Tym razem modlitwie przewodniczył ks. Łukasz Mendrala, wikariusz parafii pw. pw. Niepokalanego Poczęcia Najświętszej Maryi Panny w Wielkich Oczach, a zebranych powitał ks. prał. Edward Sznaj, proboszcz miejscowej wspólnoty.

W homilii ks. Mendrala zauważył, że obecne czasy ciągle mogą napełniać lękiem. – Ale boją się tylko ci wszyscy, którzy pokładają swoją nadzieję tylko w tym co ziemskie. To oni się będą bardzo bać, bo wiedzą że z dnia na dzień mogą wszystko stracić. Z dnia na dzień mogą stracić majątki.
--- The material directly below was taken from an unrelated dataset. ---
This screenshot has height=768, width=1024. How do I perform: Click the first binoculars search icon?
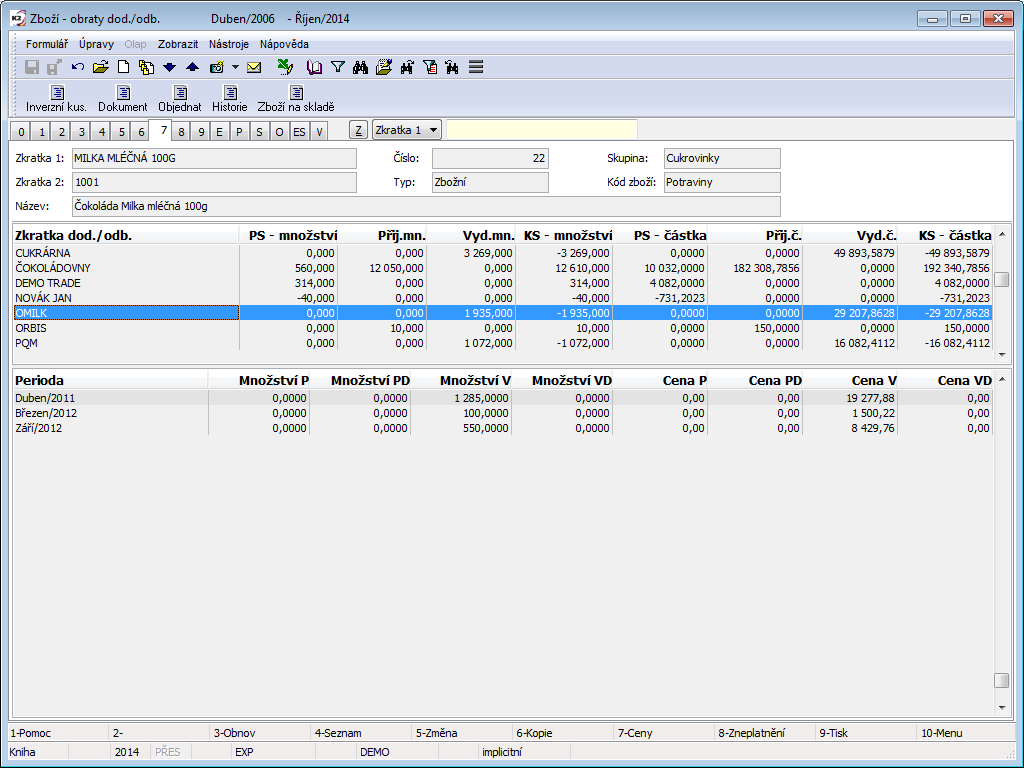(361, 67)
Z dnia na dzień mogą stracić jakieś akcje, aktywa – mówił kapłan zaznaczając, że jedynie ufność pokładana w Bogu ma sens.

Nawiązując do odczytanego fragmentu Ewangelii o młodzieńcu, który ma porzucić i sprzedać wszystko, co ma zwracał uwagę, że to wezwanie jest nadal aktualne. – Zewnętrznie wszystko spełniamy tak jak ma być, a jednocześnie Chrystus mówi do niego, że brakuje mu jednej najważniejszej rzeczy, by umiał ofiarować, aby umiał oddać, aby umiał poświęcić samego siebie, wszystko, co ma, czym jest, co go stanowi. Aby umiał siebie rozdać – powiedział kapłan.

Doskonale rozumiał to święty Józef Sebastian Pelczar, który swoje życie poświęcił Bogu, Kościołowi i ludziom. Który swoje życie rozdał – zauważył ks. Mendrala. Dlatego przykład ewangelicznego młodzieńca i życie św. biskupa Pelczara mogą uczyć współcześnie wielu rzeczy, ale najważniejszym jest to, że Pan Bóg będzie sądzić człowieka z miłości. – Kiedy przyjdzie nam stanąć przed Bożym Trybunałem będziemy sądzeni z miłości. Oby ta nasza miłość na ziemi, słaba, ludzka, czasem połamana, wzmocniona Bożą Miłością pozwoliła nam tak przeżyć to życie, aby z Bogiem radować się w wieczność – zakończył kaznodzieja.

Po Eucharystii kapłani udali się przed ołtarz Serca Jezusowego, aby tam przewodniczyć modlitwie próśb i podziękowań za wstawiennictwem św. Józefa Sebastiana Pelczara.